Problem details >> Work out how many lines of this material hold the word "Locate". Write only that number.
============
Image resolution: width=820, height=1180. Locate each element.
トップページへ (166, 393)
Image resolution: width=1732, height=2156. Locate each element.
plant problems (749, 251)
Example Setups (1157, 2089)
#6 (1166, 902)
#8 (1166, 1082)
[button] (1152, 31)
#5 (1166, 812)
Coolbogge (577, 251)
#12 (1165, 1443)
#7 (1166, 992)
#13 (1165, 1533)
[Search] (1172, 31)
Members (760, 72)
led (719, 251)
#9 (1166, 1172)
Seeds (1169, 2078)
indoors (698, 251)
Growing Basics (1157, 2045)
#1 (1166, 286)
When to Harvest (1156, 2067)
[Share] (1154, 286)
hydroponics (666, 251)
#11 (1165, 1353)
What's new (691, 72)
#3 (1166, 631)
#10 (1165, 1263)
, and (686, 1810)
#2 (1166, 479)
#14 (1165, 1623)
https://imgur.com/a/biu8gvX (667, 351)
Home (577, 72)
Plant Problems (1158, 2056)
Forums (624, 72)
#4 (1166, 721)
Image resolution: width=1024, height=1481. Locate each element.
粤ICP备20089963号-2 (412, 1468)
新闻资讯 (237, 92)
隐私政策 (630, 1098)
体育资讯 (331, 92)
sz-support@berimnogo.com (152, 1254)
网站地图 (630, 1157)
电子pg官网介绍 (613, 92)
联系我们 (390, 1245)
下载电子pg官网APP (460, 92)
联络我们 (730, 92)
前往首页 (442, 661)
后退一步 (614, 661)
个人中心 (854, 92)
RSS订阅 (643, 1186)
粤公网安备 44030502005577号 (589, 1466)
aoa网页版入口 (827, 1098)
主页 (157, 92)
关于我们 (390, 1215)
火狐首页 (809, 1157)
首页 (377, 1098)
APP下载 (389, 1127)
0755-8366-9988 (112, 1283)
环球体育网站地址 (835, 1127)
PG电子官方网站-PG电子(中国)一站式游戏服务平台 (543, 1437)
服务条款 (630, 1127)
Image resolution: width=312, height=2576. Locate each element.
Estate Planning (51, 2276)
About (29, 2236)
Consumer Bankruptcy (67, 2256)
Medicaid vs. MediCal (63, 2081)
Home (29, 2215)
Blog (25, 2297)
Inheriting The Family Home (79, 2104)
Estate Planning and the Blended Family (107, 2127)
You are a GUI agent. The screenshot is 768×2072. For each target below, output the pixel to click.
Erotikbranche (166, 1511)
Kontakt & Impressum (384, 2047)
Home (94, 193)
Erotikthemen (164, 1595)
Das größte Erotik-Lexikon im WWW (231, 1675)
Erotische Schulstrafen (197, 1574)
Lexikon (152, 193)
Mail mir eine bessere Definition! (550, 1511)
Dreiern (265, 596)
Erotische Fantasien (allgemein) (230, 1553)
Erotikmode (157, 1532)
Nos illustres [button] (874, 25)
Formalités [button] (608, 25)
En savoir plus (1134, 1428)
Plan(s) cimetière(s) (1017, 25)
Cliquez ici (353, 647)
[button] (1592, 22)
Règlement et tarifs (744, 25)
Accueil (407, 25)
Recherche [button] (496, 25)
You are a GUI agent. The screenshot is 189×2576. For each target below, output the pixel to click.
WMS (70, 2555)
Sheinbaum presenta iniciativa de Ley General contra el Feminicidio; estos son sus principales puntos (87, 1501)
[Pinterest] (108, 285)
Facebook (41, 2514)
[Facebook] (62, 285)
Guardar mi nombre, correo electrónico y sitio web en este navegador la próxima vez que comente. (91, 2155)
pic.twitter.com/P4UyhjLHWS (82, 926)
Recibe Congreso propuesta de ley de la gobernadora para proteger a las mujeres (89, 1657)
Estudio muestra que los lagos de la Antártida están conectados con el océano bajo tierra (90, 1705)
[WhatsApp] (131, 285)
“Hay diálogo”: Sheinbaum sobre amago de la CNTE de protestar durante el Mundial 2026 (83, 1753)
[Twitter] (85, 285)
============
Expected answer >> 4